The Manville High School Mustangs compete in the Skyland Conference, which is comprised of public and private high schools spanning Hunterdon, Somerset and Warren counties in northern New Jersey, operating under the jurisdiction of the New Jersey State Interscholastic Athletic Association (NJSIAA). With 312 students in grades 10-12, the school was classified by the NJSIAA for the 2019–20 school year as Group I for most athletic competition purposes, which included schools with an enrollment of 75 to 476 students in that grade range. The football team competes in Division 1B of the Big Central Football Conference, which includes 60 public and private high schools in Hunterdon, Middlesex, Somerset, Union and Warren counties, which are broken down into 10 divisions by size and location. The school was classified by the NJSIAA as Group I South for football for 2024–2026, which included schools with 185 to 482 students.

The baseball team won the Central Jersey Group I state sectional championship in 1967, 1968 and 1970.
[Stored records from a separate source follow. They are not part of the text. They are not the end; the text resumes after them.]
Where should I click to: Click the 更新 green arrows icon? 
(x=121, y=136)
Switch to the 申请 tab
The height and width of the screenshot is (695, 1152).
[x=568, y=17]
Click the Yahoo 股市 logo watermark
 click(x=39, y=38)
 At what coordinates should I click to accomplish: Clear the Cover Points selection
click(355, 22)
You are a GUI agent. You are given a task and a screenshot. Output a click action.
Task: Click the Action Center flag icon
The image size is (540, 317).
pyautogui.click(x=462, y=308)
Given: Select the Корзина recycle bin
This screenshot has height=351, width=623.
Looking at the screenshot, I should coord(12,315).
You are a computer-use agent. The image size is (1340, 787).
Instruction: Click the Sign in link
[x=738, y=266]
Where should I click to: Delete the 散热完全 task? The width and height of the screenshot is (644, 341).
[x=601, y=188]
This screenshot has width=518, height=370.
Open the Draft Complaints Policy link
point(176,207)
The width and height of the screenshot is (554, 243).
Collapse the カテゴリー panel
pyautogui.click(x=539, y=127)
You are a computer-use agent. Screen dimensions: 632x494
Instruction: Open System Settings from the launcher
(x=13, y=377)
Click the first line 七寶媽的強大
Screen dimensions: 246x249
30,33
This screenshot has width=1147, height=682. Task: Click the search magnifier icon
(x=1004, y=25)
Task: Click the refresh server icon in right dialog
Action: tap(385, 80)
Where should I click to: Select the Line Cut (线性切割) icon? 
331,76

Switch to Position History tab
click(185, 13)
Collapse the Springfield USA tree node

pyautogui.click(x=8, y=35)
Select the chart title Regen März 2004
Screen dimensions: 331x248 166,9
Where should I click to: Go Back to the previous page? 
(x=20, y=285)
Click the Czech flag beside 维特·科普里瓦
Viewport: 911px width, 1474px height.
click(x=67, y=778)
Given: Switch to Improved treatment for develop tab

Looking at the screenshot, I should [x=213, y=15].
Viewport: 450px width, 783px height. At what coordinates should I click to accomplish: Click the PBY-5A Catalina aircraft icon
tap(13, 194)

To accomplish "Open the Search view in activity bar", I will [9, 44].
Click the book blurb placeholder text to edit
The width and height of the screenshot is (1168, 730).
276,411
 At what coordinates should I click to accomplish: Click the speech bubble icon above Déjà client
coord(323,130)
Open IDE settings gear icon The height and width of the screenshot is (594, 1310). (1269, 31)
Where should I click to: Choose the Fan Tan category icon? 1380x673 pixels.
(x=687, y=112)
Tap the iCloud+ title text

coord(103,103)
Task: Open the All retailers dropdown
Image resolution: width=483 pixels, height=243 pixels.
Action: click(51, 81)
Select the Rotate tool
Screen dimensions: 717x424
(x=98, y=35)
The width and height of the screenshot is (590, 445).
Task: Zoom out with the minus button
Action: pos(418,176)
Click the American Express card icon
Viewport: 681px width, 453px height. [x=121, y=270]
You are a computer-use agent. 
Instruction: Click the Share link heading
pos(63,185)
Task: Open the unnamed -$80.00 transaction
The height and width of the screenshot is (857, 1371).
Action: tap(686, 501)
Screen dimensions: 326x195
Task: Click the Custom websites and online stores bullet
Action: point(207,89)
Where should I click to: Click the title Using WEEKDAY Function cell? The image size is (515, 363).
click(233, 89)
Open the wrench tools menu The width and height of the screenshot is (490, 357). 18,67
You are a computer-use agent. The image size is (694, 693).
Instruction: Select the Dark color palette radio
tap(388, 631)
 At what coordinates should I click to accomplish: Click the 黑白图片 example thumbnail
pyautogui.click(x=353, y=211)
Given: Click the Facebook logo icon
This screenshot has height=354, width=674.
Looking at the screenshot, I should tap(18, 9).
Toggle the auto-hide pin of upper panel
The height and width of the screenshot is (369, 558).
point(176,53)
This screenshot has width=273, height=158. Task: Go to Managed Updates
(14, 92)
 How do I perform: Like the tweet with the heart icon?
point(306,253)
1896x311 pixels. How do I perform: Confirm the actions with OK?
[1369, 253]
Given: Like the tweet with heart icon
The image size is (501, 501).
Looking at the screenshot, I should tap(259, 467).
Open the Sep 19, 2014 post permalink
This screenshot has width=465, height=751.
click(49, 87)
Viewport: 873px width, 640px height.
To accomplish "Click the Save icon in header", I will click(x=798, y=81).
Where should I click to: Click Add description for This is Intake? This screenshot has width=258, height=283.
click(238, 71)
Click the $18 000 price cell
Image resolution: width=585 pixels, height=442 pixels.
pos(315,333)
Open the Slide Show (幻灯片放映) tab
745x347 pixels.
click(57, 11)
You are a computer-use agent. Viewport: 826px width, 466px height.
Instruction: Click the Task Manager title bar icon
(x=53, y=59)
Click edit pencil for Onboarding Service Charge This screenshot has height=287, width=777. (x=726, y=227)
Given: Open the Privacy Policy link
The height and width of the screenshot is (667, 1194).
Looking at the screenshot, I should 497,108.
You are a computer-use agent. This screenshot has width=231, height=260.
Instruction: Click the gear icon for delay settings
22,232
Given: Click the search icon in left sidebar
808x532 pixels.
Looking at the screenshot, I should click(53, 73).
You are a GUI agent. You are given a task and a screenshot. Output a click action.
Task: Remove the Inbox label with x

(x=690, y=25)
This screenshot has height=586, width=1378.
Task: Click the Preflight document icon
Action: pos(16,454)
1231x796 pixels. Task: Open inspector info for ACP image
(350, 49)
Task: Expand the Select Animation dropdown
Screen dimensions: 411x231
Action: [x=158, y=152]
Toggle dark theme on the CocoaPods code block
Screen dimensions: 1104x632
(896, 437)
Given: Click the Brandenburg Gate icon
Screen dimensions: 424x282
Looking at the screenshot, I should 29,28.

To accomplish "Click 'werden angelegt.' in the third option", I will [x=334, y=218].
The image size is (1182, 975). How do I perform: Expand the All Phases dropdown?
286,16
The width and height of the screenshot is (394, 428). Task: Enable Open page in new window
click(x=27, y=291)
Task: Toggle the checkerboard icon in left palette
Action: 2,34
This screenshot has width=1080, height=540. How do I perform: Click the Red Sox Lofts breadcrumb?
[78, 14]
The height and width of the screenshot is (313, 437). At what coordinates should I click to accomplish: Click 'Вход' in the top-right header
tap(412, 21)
The boys' wrestling team won the Central Jersey Group I sectional championship in 1982 and 1992-1994.

==Administration==
The school's principal is José Celis. Core members of the school's administration include a vice principal.

==Notable alumni==
- Cheryl Chase (born 1958, class of 1977), actress and children's book authors best known for voicing Angelica Pickles in the television series Rugrats and its spinoffs.
- Gerald E. Loeb (born 1948, class of 1977), neurophysiologist, biomedical engineer, academic and author
- Robert Sikoryak (born 1964, class of 1983), artist who specializes in making comic adaptations of literature classics.